Everyone remembers middle school and high school. It’s a roller coaster of hormones and trying to fit in. But aside from the crazy drama, it’s also a critical period in academic and intellectual development.

Which means you probably have vivid memories of your teachers from that time of your life. And if you’re looking at our lists of Secondary Education degrees, that means you might be interested in being on the other side of those memories—being the teacher who makes such a critical impact on young people year after year.

Most middle and high school teachers can report getting similar responses whenever they tell people what they do. Something along the lines of: “Wow, you’re brave,” or “I could never do that.”

Or in the words of a writer over at We Are Teachers:

Go to a party and tell somebody you teach third grade and they smile and coo at you. Tell them you teach seventh grade and they have one of two responses. 1.) “Oh, wow, you must be a saint!” or 2.) take several steps back, shaking their heads, before running away and leaving all the hors d’oeuvres for you. That’s right, Teacher. Have some more spinach dip, you magnificent badass.

So are you up for the challenge? You don’t have to know right now, especially if you’re still just thinking about whether to study Secondary Education. But nevertheless, in order to help you think through it, let’s go through some of what the job takes, and what might be attractive about it for you.

First-off, teenage students care more about relationships than just about anything else. This means that they are constantly gauging their peers’ opinions in order to figure out how they should act.

Jennifer Gonzalez from Cult of Pedagogy discusses this phenomenon:

See if you can make this quality work for you: Find the most confident kids in class, the ones everyone looks up to, and try to get them to take on a new project or help you lead the charge toward some endeavor you want everyone else on board for. If Josie the cool girl says she likes Shakespeare, others are more likely to follow. Also, know that socializing is a huge motivator for middle school kids. If you promise five minutes of talking time at the end of class in exchange for hard work the rest of the hour, you’re likely to get full cooperation.

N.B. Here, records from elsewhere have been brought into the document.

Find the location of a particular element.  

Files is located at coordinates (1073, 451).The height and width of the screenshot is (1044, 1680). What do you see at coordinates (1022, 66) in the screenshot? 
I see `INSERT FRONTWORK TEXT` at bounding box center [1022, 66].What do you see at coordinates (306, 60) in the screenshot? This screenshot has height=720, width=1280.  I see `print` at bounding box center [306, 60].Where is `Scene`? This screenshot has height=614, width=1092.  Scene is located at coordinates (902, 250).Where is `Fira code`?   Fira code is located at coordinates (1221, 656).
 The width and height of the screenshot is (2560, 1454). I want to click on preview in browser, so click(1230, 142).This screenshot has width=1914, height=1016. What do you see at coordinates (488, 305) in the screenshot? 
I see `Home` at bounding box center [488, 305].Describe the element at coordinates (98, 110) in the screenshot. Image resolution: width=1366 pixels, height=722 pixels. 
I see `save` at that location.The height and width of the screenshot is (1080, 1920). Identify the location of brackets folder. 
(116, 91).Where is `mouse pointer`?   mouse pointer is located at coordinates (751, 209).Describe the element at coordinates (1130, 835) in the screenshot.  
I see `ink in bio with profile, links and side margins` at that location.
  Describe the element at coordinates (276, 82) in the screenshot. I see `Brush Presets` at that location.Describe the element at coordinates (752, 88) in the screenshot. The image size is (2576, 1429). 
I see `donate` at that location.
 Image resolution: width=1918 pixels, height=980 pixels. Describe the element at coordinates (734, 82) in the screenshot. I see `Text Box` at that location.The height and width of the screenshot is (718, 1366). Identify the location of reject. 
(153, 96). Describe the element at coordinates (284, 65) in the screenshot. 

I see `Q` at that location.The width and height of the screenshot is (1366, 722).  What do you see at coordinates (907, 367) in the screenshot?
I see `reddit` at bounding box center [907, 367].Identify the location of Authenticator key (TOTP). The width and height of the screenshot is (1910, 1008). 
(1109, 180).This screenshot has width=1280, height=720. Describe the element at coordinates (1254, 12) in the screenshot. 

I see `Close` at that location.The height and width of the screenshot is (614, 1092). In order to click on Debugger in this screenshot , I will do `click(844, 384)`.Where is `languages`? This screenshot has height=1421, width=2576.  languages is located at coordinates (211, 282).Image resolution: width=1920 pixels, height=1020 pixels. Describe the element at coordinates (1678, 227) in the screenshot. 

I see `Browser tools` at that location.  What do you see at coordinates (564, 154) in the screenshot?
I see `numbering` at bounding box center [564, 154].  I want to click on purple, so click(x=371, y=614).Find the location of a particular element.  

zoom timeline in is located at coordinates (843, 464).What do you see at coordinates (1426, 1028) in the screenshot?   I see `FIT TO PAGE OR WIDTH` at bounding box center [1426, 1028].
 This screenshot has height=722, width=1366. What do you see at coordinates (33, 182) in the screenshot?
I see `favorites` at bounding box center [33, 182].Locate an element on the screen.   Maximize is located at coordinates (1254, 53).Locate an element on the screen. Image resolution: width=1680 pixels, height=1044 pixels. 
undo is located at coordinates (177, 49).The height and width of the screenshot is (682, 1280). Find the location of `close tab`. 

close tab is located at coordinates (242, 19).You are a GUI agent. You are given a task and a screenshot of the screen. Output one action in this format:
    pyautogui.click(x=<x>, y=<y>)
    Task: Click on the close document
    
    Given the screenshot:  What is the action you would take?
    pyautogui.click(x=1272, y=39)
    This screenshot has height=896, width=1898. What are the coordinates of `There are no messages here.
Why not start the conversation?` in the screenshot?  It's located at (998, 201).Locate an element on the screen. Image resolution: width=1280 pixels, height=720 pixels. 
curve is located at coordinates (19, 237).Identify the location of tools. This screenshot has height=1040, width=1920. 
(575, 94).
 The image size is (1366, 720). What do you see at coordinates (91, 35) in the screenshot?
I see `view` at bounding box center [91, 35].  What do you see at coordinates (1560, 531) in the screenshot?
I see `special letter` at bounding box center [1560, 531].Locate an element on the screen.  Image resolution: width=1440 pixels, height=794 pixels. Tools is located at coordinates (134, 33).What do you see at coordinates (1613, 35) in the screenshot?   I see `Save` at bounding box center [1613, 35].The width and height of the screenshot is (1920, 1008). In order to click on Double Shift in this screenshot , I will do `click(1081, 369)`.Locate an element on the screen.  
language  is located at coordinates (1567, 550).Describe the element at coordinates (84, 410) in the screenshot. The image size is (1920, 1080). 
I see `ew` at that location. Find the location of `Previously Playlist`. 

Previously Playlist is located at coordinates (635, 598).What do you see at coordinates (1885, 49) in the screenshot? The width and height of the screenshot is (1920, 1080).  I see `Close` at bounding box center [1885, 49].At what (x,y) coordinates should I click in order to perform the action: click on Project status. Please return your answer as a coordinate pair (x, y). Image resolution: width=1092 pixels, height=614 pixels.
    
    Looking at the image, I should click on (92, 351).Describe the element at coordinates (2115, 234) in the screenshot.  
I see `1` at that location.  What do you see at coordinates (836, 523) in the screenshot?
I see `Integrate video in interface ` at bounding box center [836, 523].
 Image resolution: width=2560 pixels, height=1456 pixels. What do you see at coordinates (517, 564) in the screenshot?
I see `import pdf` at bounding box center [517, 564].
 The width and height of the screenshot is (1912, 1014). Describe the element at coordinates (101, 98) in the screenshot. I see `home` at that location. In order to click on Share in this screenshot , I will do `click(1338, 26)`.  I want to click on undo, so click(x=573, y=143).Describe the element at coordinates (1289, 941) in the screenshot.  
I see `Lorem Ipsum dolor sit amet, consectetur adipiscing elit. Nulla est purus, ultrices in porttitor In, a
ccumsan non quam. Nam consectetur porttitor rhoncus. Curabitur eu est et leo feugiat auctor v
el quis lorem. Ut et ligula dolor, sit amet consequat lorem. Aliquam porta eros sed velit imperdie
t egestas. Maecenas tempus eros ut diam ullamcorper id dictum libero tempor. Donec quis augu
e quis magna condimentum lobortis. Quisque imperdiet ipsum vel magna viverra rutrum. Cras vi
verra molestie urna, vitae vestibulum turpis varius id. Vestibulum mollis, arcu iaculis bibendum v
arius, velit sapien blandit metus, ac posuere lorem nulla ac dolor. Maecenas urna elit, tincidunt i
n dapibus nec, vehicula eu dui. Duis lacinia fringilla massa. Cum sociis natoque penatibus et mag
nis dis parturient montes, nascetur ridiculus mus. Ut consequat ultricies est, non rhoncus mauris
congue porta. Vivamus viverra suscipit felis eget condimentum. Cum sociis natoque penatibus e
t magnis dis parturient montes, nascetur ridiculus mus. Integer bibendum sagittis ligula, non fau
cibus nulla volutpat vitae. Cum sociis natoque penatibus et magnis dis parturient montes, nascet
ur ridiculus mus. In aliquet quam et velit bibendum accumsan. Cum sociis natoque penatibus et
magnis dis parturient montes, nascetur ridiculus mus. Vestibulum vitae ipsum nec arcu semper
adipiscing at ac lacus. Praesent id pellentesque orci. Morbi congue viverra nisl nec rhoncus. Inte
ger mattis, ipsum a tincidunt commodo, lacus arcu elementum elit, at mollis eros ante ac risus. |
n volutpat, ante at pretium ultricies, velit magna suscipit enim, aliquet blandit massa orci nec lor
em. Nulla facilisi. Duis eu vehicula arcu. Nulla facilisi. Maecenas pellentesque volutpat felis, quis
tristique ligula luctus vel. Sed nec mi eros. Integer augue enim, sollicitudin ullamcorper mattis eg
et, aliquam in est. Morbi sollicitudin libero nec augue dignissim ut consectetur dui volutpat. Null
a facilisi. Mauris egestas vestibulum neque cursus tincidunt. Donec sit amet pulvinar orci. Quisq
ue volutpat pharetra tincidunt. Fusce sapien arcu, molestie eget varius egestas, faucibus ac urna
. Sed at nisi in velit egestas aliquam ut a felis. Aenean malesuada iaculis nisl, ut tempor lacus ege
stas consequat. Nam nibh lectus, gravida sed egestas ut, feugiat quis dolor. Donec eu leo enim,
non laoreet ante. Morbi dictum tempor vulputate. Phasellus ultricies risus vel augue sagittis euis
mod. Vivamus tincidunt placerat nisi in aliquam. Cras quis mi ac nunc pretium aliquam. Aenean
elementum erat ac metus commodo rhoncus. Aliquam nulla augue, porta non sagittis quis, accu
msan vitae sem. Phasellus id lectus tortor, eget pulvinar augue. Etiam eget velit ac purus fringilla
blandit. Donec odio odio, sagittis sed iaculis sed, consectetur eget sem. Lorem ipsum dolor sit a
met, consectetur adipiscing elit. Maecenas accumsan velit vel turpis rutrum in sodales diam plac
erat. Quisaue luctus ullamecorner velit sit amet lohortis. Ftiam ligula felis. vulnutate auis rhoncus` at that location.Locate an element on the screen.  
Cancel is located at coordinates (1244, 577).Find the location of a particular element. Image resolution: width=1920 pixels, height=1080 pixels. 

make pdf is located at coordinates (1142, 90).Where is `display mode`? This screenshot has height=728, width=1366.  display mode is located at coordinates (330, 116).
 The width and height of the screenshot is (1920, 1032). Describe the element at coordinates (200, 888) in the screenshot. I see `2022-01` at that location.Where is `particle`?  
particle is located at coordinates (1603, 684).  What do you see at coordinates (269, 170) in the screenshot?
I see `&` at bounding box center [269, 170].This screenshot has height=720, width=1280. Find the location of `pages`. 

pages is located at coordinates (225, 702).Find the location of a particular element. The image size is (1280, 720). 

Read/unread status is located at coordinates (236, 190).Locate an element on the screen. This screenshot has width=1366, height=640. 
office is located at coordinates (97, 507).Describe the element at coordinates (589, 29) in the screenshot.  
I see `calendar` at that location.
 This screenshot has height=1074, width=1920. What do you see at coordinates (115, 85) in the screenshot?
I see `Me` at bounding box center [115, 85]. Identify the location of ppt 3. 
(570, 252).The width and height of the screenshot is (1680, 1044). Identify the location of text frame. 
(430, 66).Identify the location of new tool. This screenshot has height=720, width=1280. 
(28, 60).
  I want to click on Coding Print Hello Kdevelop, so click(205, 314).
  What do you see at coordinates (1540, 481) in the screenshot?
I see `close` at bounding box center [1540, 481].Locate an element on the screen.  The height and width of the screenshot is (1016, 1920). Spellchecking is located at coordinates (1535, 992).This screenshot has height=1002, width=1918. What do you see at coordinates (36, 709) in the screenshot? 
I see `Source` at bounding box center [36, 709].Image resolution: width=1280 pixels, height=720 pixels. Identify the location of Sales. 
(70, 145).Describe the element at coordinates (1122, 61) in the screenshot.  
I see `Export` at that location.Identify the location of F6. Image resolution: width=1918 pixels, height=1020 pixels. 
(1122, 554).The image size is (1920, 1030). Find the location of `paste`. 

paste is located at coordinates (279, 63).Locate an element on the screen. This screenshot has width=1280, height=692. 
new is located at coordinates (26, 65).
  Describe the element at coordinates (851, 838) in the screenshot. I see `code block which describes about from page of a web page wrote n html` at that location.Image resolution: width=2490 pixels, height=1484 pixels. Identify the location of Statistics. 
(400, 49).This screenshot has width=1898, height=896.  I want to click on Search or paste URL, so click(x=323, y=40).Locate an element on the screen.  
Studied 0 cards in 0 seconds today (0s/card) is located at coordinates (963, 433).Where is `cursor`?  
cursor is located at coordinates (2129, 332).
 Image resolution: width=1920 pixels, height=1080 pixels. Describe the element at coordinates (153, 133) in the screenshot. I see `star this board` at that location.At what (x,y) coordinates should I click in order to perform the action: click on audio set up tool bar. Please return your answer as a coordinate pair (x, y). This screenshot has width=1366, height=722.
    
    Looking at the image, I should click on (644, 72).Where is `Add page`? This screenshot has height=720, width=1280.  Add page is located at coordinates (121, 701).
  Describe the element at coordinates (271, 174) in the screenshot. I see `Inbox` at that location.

So if you think you can subtly intervene in teenagers’ lives, to use their interests to help them learn, then Secondary Education might be right for you. And it’s not just relationships with each other that are important for students in middle and high school. Gonzalez also notes that in this stage of their lives, teenagers are pulling away from their parents. And yet, they need adult influence and advice even more than before as they navigate the tricky paths of adolescence. So teachers have the unique opportunity to be mentors and helpers to kids who often feel lost and confused but are unlikely to turn to their parents for help.

Ben Johnson, writing at Edutopia, says something very similar to Gonzalez:

I have found that middle school students thrive on relationships and respond well to praise. Having fun, letting your hair down, sharing personal (relevant) experiences with them builds those relationships.

We’ve really only begun to scratch the surface of teaching middle and high school students. No doubt, it’s more complicated and rewarding and heartbreaking and inspiring than any blog post or webpage could ever convey. Nevertheless, hopefully someday we’ll read your article about how to succeed teaching Secondary Education!